Synthesis and Antiproliferative Activity of Ester Derivatives of Mogrol through JAK2/STAT3 Pathway.

Abstract

In attempt to enhance the antiproliferative activity of mogrol, two series of ester derivatives modified at C3 -OH and C11 -OH were designed and synthesized. The activity against human cancer cells including A549, NCI-H460 and CNE1 was screened by Cell Counting Kit-8 (CCK8) assay. According to the results, modifications of the mogrol core through introduction of different ester scaffolds drastically improved the cytotoxicity, and some of the derivatives exhibited even higher activity than the positive drug. Among them, compound M2h exhibited nearly 4 times more cytotoxic than 5-Fu against CNE1 cells, derivative M6c showed ten times higher activity with the IC50 value of 10.59 μM than mogrol against NCI-H460 cells, and compound M6a which contained one 1,2,3-triazole motif showed the strongest activity with an three folds lower IC50 value than mogrol.
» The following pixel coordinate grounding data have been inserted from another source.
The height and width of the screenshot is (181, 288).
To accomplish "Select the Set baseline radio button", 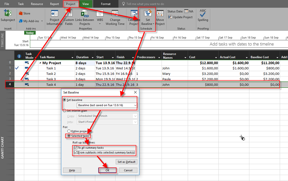I will [65, 100].
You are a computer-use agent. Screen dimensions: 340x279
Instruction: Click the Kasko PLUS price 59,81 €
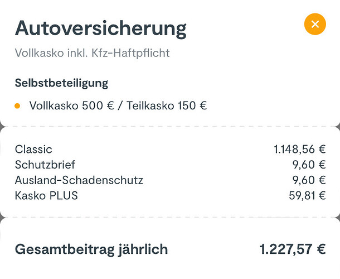coord(307,196)
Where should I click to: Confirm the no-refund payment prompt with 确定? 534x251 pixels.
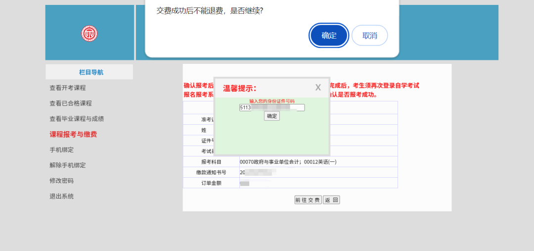point(329,35)
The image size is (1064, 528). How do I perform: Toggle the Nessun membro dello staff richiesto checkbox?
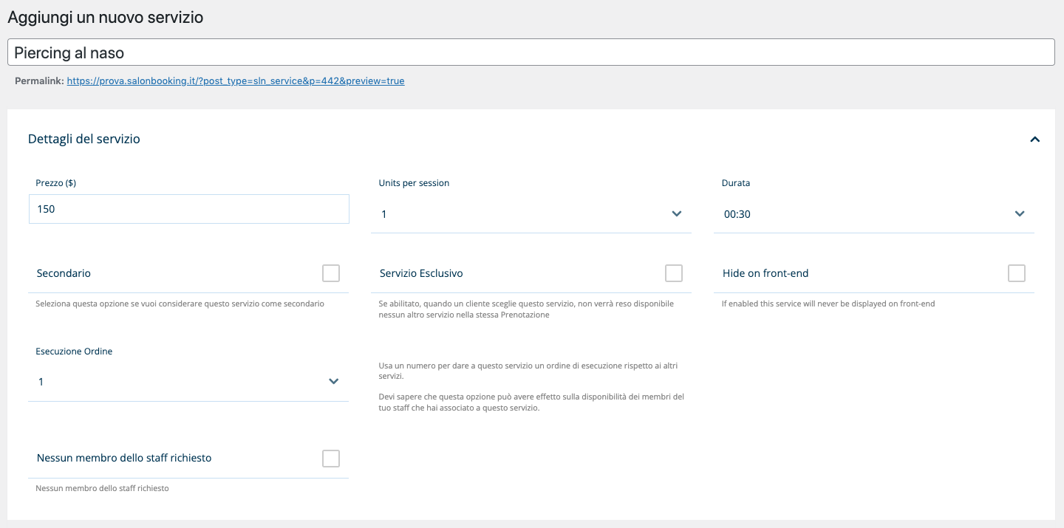[x=331, y=459]
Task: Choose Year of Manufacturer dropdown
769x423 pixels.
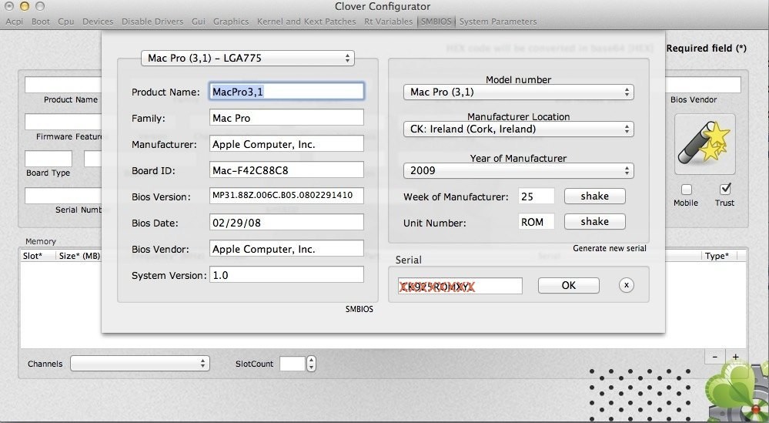Action: point(518,171)
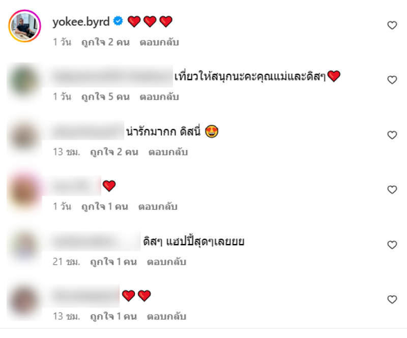This screenshot has height=338, width=407.
Task: Like the เที่ยวให้สนุกนะคะ comment
Action: [392, 80]
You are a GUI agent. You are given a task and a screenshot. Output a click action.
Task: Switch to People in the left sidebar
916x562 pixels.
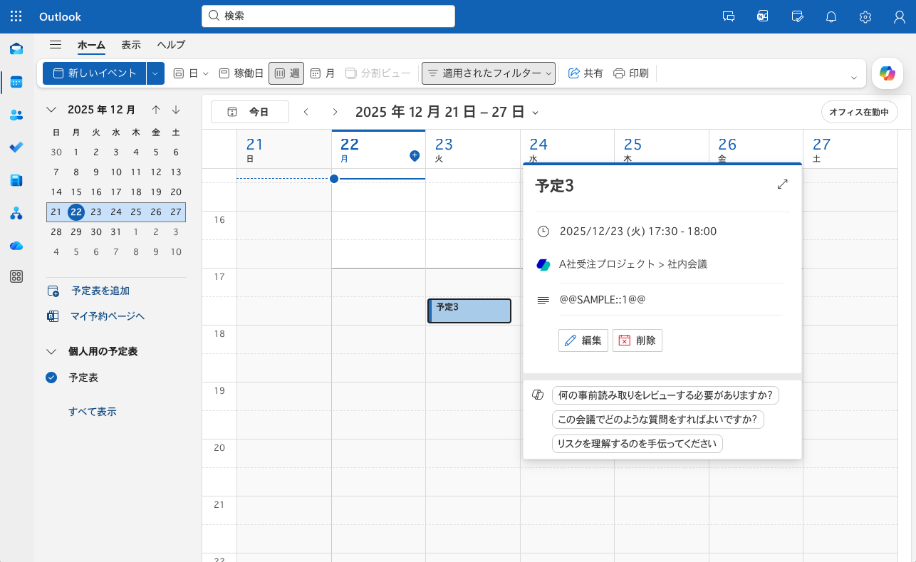click(16, 115)
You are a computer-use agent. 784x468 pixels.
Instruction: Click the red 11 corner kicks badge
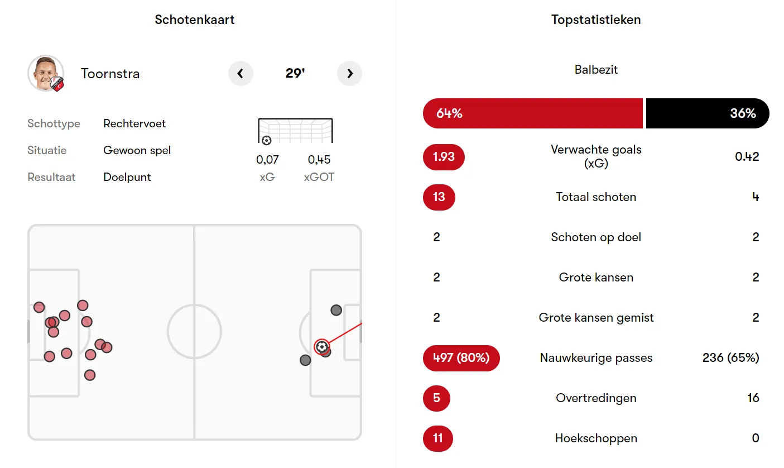(x=438, y=438)
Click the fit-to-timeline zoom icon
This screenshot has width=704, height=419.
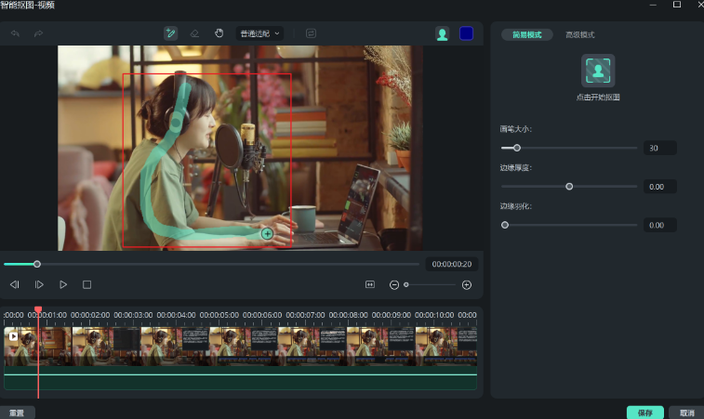click(x=369, y=284)
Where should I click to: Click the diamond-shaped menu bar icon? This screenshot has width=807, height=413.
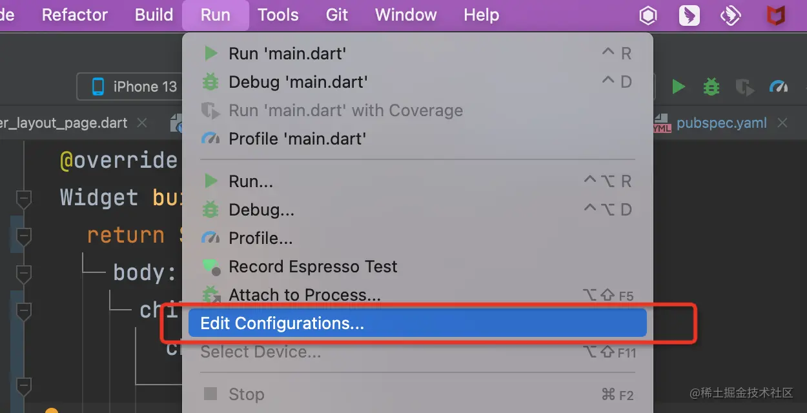click(731, 15)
Furthermore, the most potent compound M2h could lead to cell cycle arrest at G2 phase on CNE1 cell lines and M6a induced G1 phase arrest on A549 cell lines. It was noteworthy that both M2h and M6a regulated signal transducer and activator of transcription 3 (STAT3) signal pathway through inhibiting phosphorylation of Janus Kinase 2 (JAK2) and STAT3, and simultaneously increasing the protein level of downstream cyclin p21.